◆ WORK INSTRUCTIONS
With pictures omitted, transcribe exactly the lines from the one containing "Click the first pagination button" to the end of the records below.

Stored data:
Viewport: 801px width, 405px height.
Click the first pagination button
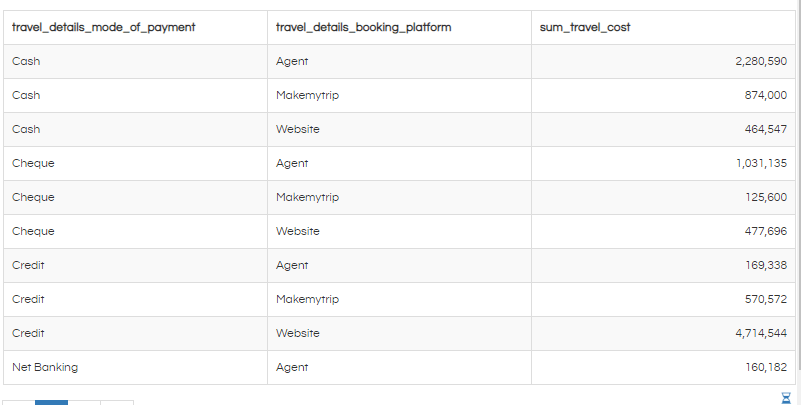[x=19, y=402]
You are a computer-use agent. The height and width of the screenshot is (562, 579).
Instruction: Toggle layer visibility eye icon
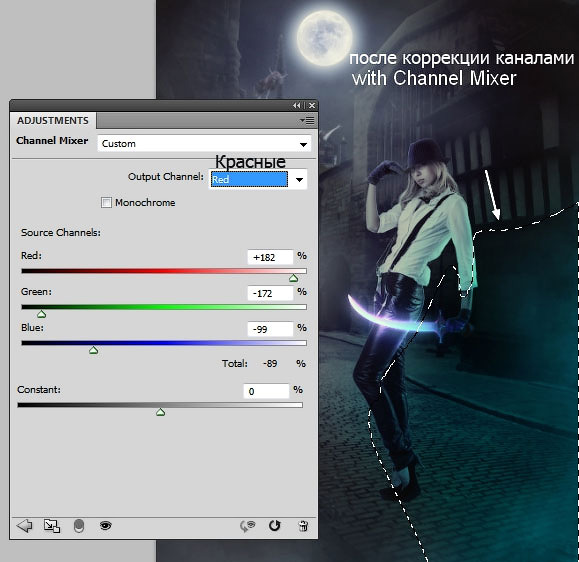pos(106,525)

◆ TASK RESPONSE
Click the first pagination button
[x=19, y=402]
You are a computer-use agent. The height and width of the screenshot is (562, 579).
Instruction: Toggle layer visibility eye icon
pos(106,525)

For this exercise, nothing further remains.